By Debbie Gregory.
A baby born on U.S. soil is automatically granted U.S. citizenship. Another path to citizenship is through military service. In fact, joining the U.S. military has always been one of the fastest ways to get U.S. citizenship. But it doesn’t happen automatically. And unfortunately, veterans who did not go through the process of becoming citizens, if they get in trouble, can be deported.
This is a fact known all too well by Hector Barajas-Varela. Born in Mexico, the 39-year-old Army veteran came to the U.S. illegally when he was seven. Although he donned a U.S. military uniform and received an honorable discharge, Barajas-Varela never followed through on his naturalization paperwork.
In 2002, Barajas-Varela was deported after pleading guilty to felony charges resulting from issues with alcohol and drugs. He founded the Deported Veterans Support House, known as the Bunker, a shelter for former U.S. military servicemembers who find themselves in the same situation.
The Bunker offers assistance and support from fellow veterans and volunteers.
Miguel Gabriel Vazquez is one of two Vietnam War veterans who offer counseling at the Bunker. Vazquez, a trained counselor with a master’s degree in psychology, comes to the bunker once a week to do individual counseling.

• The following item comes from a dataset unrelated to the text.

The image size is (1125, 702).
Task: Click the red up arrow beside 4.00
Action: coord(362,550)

“They all have PTSD whether diagnosed or not,” said Vazquez, who has not been deported but lives in Rosarita Beach, Mexico, where he moved to write a book on healing PTSD naturally. “These guys get all that plus the trauma of being deported.”
The United States Citizenship and Immigration Services (USCIS) is considering Barajas-Varela’s application after his crime — discharging a firearm — was reclassified and is no longer an aggravated felony.

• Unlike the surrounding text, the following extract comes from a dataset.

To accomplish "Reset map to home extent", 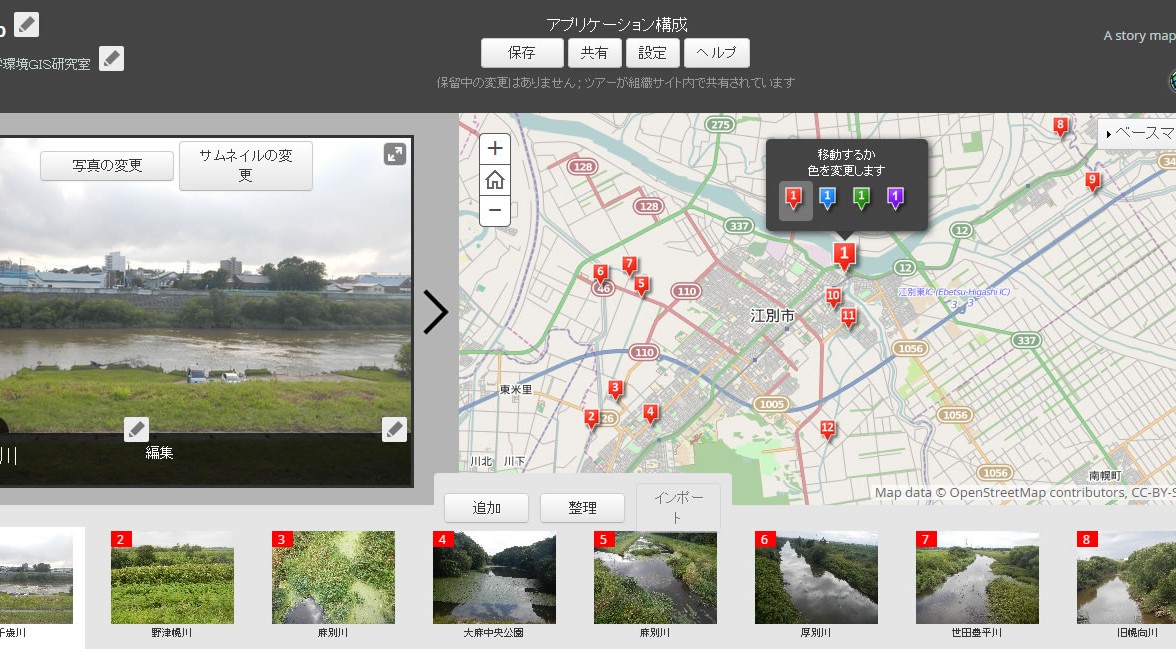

Naturalization used to be part of basic training, but the laws changed. As a result, lots of green card holders went to Iraq and Afghanistan without becoming citizens.
U.S. immigration law states that non-citizens who commit serious crimes forfeit their right to remain in the country. Deported veterans and their advocates say those who wear the uniform should be treated as U.S. citizens: punished for any crimes they commit, but not deported.